Im Spätmittelalter kam es erneut zu Kämpfen in den Städten. Diesmal stand eine Schicht der Bevölkerung gegen die andere. Von Revolutionen kann man nicht sprechen, grundlegende Umwälzungen fanden nicht statt. Auch um einen Kampf von Arm gegen Reich handelte es sich nicht. Die Armen waren zwar sehr zahlreich, aber sie fanden zu keiner Organisation. Vielmehr verlief die Trennlinie zwischen den streitenden Parteien quer durch das Stadtbürgertum, durch den Teil der Bevölkerung also, der das Bürgerrecht besaß und Steuern zahlte.
Bürgeropposition gegen Patriziat
Die eine Partei bezeichnet man heute meist als Patrizier. Es waren die Familien, die einst als wagemutige Pioniere die Städte gegründet hatten. Der Fernhandel war ihre Domäne, aber es gab inzwischen auch viele unter ihnen, die den im Handel erworbenen Reichtum in Geldgeschäften anlegen, mit Immobilien handelten, Gewinn aus Vermietung und Verpachtung zogen. Sie dominierten den Stadtrat, der nur ein Ausschuss der jeweils führenden Familien war, und ließen nur ausnahmsweise einzelne aufstrebende Personen als Neumitglieder zu. Ihre Gegner nennt die Forschung Bürgeropposition. Darin versammelten sich Handwerker und kleine Kaufleute, alle wohlorganisiert in berufsständischen Verbänden, dazu noch einzelne Patrizier, die ihrer Klasse den Rücken gekehrt hatten. Der Streit entzündete sich zumeist an Geldfragen. Die Stadtgemeinde empörte sich über Steuererhöhungen, sie fing an nachzufragen, wozu die städtischen Einnahmen verwendet wurden, kritisierte kostspielige außenpolitische Unternehmungen und forderte die Einrichtung von Kontrollgremien, schließlich die Änderung der Verfassung, etwa um die Zünfte am Rat zu beteiligen.
Aufstand in Köln
In Köln endete die Macht der alteingesessenen Fernhändlerfamilien, „Geschlechter“ genannt, abrupt. Am 18. Juni 1396 übernahmen zunftmäßig organisierte Handwerker und Kaufleute in einem unblutigen Putsch das Stadtregiment. Ihre Gegner lösten die Aktion unfreiwillig aus, indem einer von ihnen, der Bürgermeister, abends durchs Handwerkerviertel ritt und von seinem Pferd herunter die Leute fragte, ob sie nicht bald zu Bett gehen wollten. Sie erwiderten, das sollte er ihre Sache sein lassen, warfen ihn vom Pferd, sammelten sich und zogen vor die Versammlungshäuser der Geschlechter, um diese zu entwaffnen. Im sogenannten Verbundbrief vom September 1396 schufen sie sich eine Verfassung, die bis zum Anfang des 19. Jahrhunderts in Kraft blieb. Ihr Herzstück war die Ratswahlordnung: Sie legte fest, dass die städtische Selbstverwaltung in den Händen von Zunftmitgliedern liegen sollte, die von den verschiedenen Handwerker- und Kaufleuteverbänden nominiert wurden.

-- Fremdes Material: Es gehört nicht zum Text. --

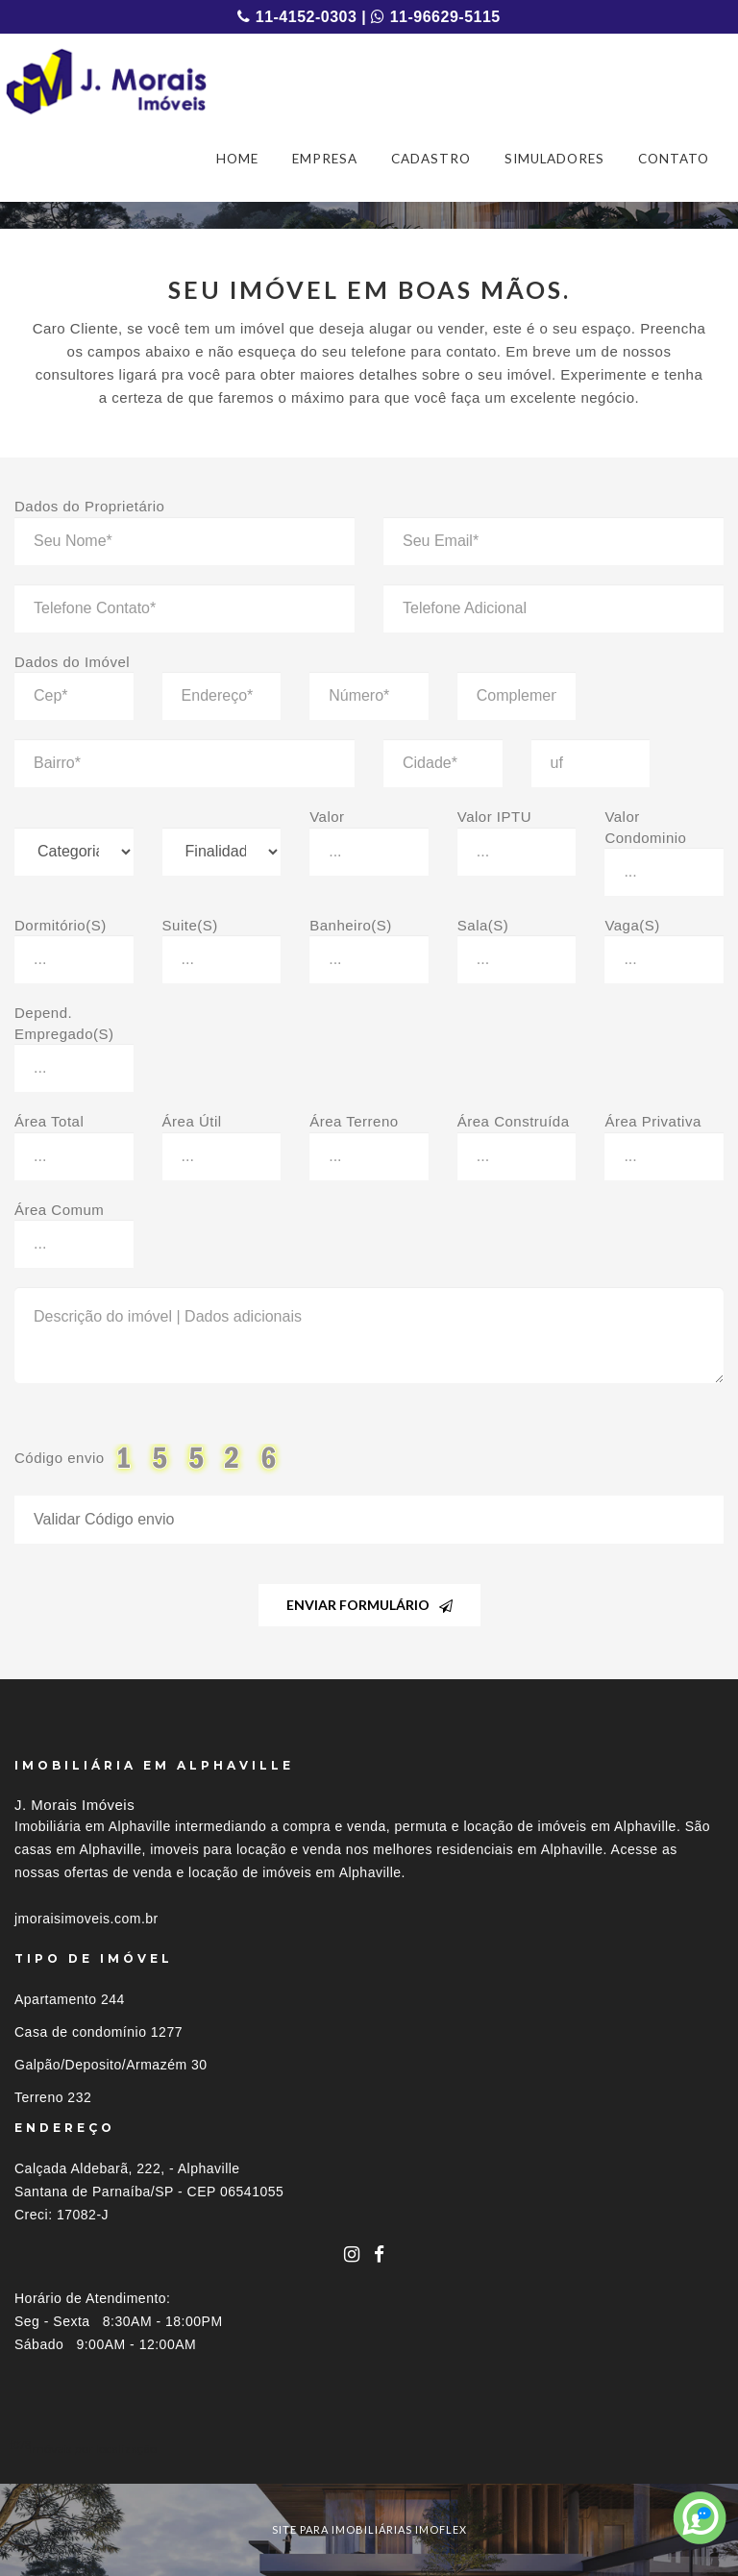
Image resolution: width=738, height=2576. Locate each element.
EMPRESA (324, 158)
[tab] (369, 2449)
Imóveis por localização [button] (93, 2448)
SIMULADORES (554, 158)
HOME (237, 158)
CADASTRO (431, 158)
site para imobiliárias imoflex (369, 2529)
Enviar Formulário (369, 1605)
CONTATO (673, 158)
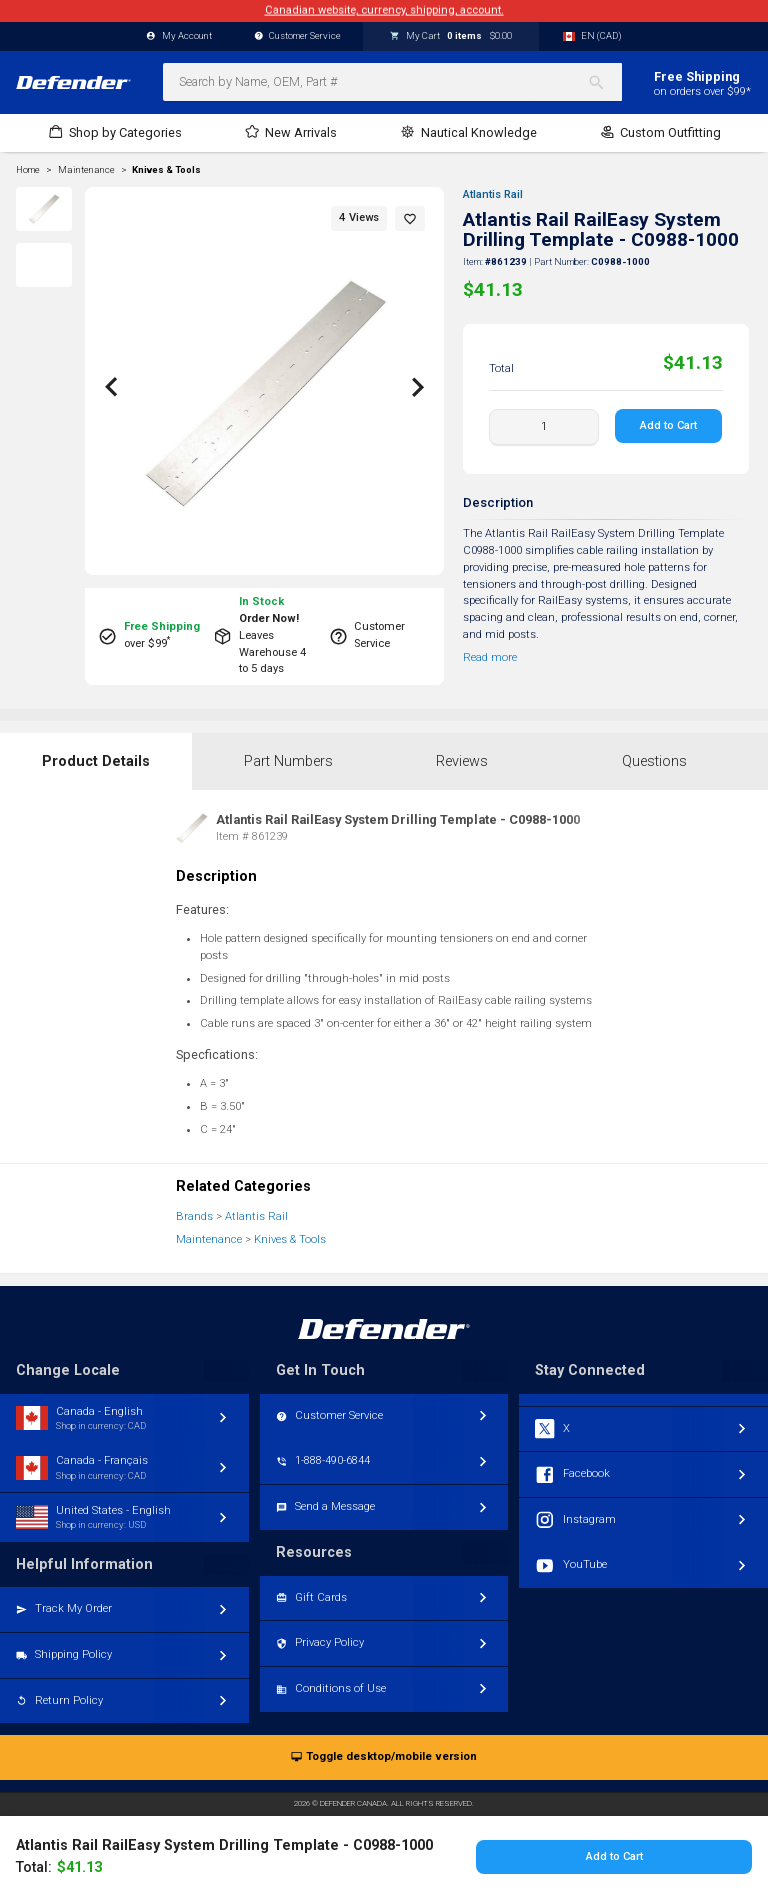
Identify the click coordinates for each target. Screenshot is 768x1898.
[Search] (604, 82)
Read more (490, 657)
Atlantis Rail (493, 194)
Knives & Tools (166, 170)
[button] (410, 218)
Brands (194, 1216)
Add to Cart (669, 425)
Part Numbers (288, 761)
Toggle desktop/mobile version (383, 1757)
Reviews (462, 761)
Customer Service (298, 36)
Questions (654, 761)
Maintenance (209, 1239)
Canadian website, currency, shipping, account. (384, 10)
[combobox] (392, 82)
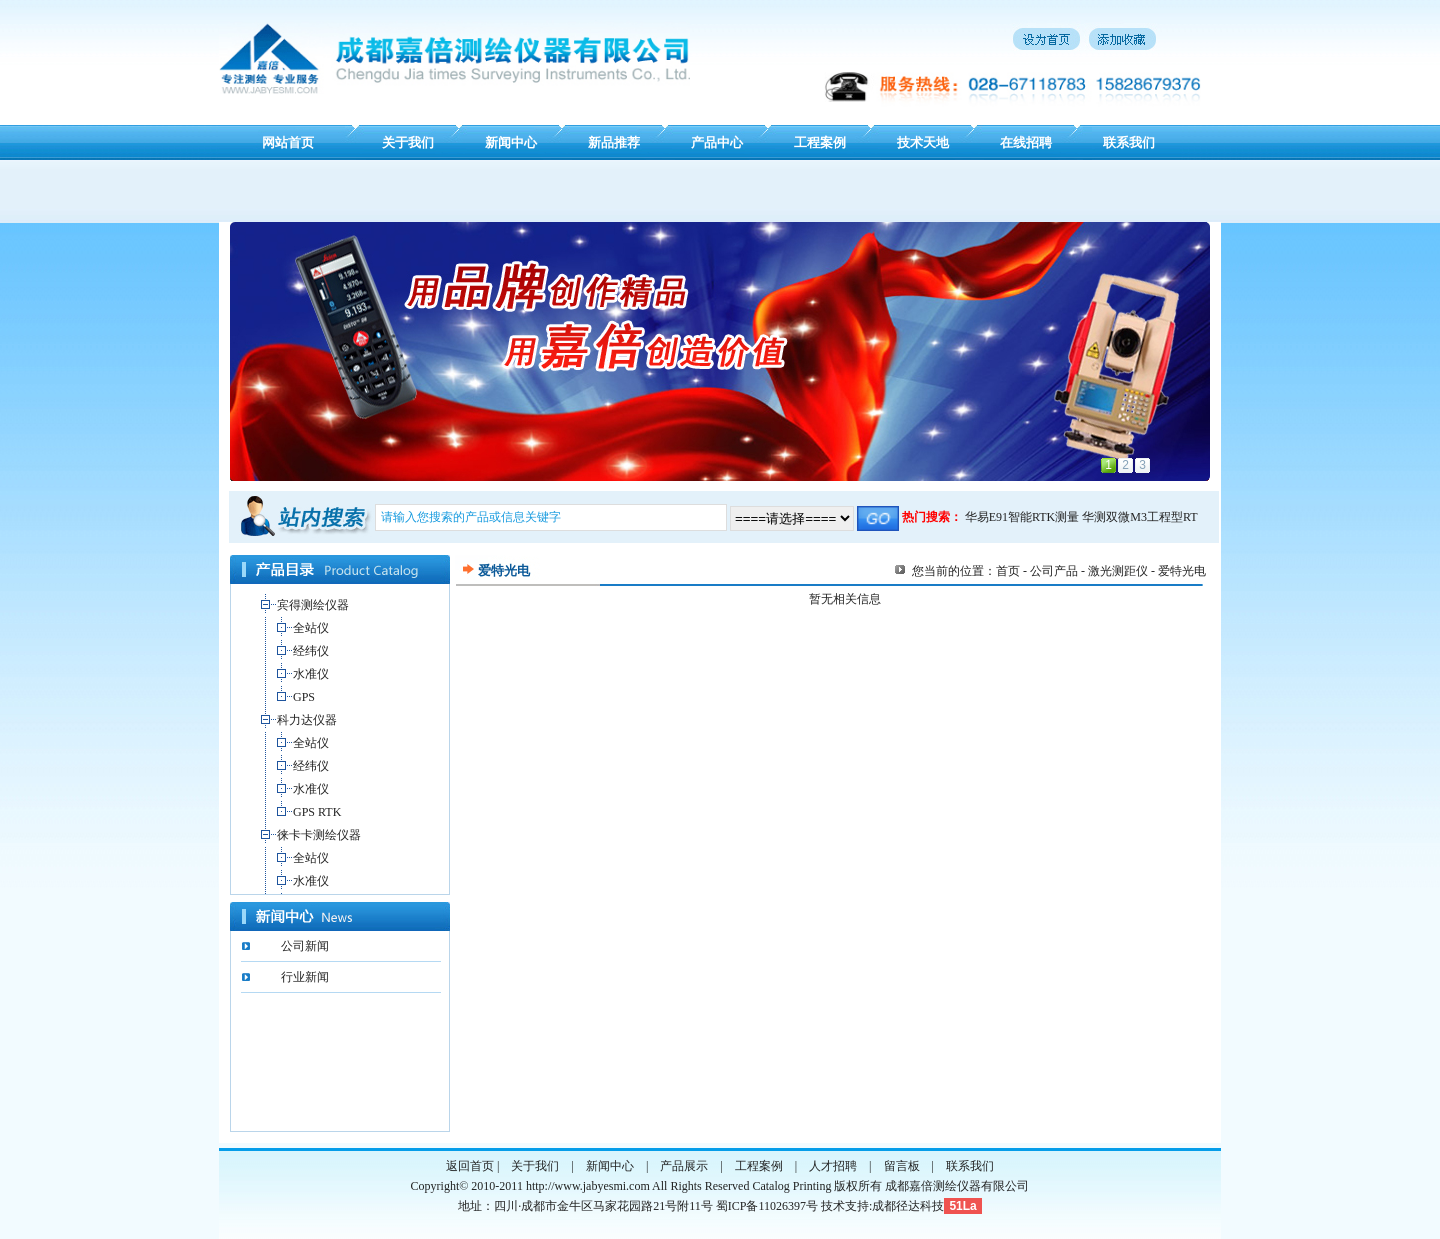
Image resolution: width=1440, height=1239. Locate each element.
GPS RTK (317, 812)
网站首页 (288, 142)
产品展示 (684, 1166)
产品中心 (717, 142)
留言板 (902, 1166)
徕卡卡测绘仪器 (319, 835)
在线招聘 (1026, 142)
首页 (1008, 571)
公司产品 (1054, 571)
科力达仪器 (307, 720)
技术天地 (923, 142)
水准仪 (311, 674)
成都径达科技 (908, 1206)
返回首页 (470, 1166)
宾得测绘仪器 (313, 605)
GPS (304, 697)
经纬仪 (311, 651)
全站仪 (311, 628)
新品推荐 (614, 142)
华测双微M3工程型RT (1139, 517)
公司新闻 (305, 946)
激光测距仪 (1118, 571)
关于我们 (408, 142)
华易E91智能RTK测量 (1022, 517)
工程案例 (820, 142)
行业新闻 (305, 977)
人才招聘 (833, 1166)
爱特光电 (1182, 571)
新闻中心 (511, 142)
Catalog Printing (791, 1186)
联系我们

Der Streit konnte bis zu Gewalttätigkeiten eskalieren. Rathäuser wurden gestürmt, es kam zu Lynchjustiz. Vielfach emigrierten die angegriffenen Patrizier und nahmen von den Nachbarstädten aus den Kampf gegen ihre Heimatgemeinde auf. Im Falle der Hansestädte wurde das Mittel der „Verhansung“ benutzt: Man verhängte eine Handelssperre gegen die Stadt, in der der Aufruhr tobte. Nicht immer gelang es dem Patriziat, sich durchzusetzen. In vielen europäischen Städten wurden Verfassungen eingeführt, die mehr Raum für bürgerliche Mitsprache boten.